Распутин Валентин
Валентин Григорьевич Распутин
Воспоминания иногда появляются, казалось бы, совсем ни с чего, без всякого внешнего повода и подчиняются какой-то собственной жизни. Часто, очень часто вспоминаю я давний августовский вечер с густым и замлевшим солнечным воздухом, некорыстный наш двор уже в новой деревне, перенесенной от затопленной Ангары, и двух старух на крылечке. Я в ту пору уже вышел в работу и любил приезжать в августе - на ягоды, на грибы. Одна из старух моя бабушка, человек строгого и справедливого характера, с тем корнем сибирского нрава, который не на киселе был замешен, еще когда переносился с русского Севера за Урал, а в местных вольных лесах и того боле покрепчал. Бабушка, обычно и ласковая и учительная, каким-то особым нюхом чувствовала неспокойную совесть и сразу вставала на дыбы. И не приведи господь кому-нибудь ее успока-ивать, это только добавляло жару, а успокаивалась она за работой и в одиночестве, сама себя натакав, что годится и что не годится для ее характера. Вторая старуха - наша соседка через дорогу тетка Улита, Улита Ефимовна. С бабушкой они в каком-то дальнем родстве, даже и не дальнем, а тредальнем, в котором не разберутся и сами. Впрочем, кто в наших старых деревнях обходился без общего родства, и хоть жили деревни гнездами, но и из гнезда в гнездо ниточки протягивались и в прежние и в новые времена. Но держит рядом старух не это родство, а устоявшаяся привычка при любой страде каждый день хоть на минутку сойтись да побормотать.

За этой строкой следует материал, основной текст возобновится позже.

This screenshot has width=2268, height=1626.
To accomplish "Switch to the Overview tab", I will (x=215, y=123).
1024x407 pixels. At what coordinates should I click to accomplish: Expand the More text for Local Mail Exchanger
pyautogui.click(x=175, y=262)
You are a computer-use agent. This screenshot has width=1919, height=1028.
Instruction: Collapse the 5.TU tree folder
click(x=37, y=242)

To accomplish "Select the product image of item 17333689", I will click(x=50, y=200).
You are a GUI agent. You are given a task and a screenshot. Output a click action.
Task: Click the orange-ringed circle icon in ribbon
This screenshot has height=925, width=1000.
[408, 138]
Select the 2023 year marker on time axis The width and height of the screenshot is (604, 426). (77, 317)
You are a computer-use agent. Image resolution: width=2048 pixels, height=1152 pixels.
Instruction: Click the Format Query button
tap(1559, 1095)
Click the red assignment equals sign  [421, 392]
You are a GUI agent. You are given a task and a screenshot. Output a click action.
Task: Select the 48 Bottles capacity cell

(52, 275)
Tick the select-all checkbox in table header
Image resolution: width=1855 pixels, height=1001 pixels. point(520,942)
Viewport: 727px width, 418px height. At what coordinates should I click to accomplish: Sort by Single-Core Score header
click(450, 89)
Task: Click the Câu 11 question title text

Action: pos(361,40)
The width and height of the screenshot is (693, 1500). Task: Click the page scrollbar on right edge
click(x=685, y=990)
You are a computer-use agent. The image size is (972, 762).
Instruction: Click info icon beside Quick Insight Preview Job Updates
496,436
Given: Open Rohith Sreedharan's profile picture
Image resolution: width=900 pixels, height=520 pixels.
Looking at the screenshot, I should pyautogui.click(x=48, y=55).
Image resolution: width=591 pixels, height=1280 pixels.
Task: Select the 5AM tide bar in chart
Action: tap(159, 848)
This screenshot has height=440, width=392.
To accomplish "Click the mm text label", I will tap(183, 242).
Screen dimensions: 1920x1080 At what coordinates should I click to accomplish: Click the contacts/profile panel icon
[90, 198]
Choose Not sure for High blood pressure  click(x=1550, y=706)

Сегодня эта минутка затянулась надолго - уж больно хорош и уборист теплый, как-то по-особому радетельный ко всему живому тихий августовский вечер. Чувствуется, что и ему самому не хочется сходить с земли, вот он и остановился в раздумье, что бы еще такое хорошее сделать, чтобы завтрашнему дню было полегче. Старухи сидят на разных приступках, бабушка повыше, тетка Улита пониже, я сбоку от них на завалинке. Мы все от нечего делать наблюдаем, как кормится птица - курицы, голуби, воробьи. Бабушка время от времени подбрасывает им из подола зерно - они неиспуганно всплескиваются и затихают. И только когда среди общей дружной работы некстати попомнивший о своем достоинстве петух бросился за курицей и после недолгой погони настиг ее, бабушка, замахнувшись на петуха, язвительно пропела:
- Ох, Андрияша! Ох, Андрияша!
Я засмеялся:
- Почему Андрияша?
- Ну дак, ишь до чего истрепал молодку! Ты погляди. Вытеребил ей и хвост и гриву. А пошто Андрияша, вот у нее, у Улиты, спроси.
Тетка Улита не ответила. И вид такой сделала, что не понимает, о чем разговор.
- Ты не помнишь рази криволуцкого председателя Андрияна? - Это бабушка мне.- Не помнишь, какой он был? Вот так же над бабами крылил опосле войны. Где какую разглядит - это хоть убегай из деревни. Хвост свой распушит, глаза заголит - и без оглядки. Так, нет я, Улита, говорю?
- Ты там не жила, ты там раз в году и бывала-то, тебе как не знать! ровно, соглашаясь и не соглашаясь, ответила тетка Улита.- Ты об наших делах лучше всех должна знать!
- Ой, да об этом собаки и те в ту пору брехать перестали.
- Ну и ты не бреши.
- Вправду сказать, и любили они его, своего Андрияна, председателя своего,- не давая себе сбиться на насмешку, сказала бабушка.- Каку холеру они в нем находили, а любили. Ну дак: он и заступник, и кормилец, и один на всю деревню мужик. Мужиков-то ведь всех подчистую повыби-ли. Василий ишо ненадолго пришел... дак он пришел, на нем живого места не было... он и году, однако, не пожил?
- Пожил, может, и поболе, да че толку-то? Он с кровати не подымался.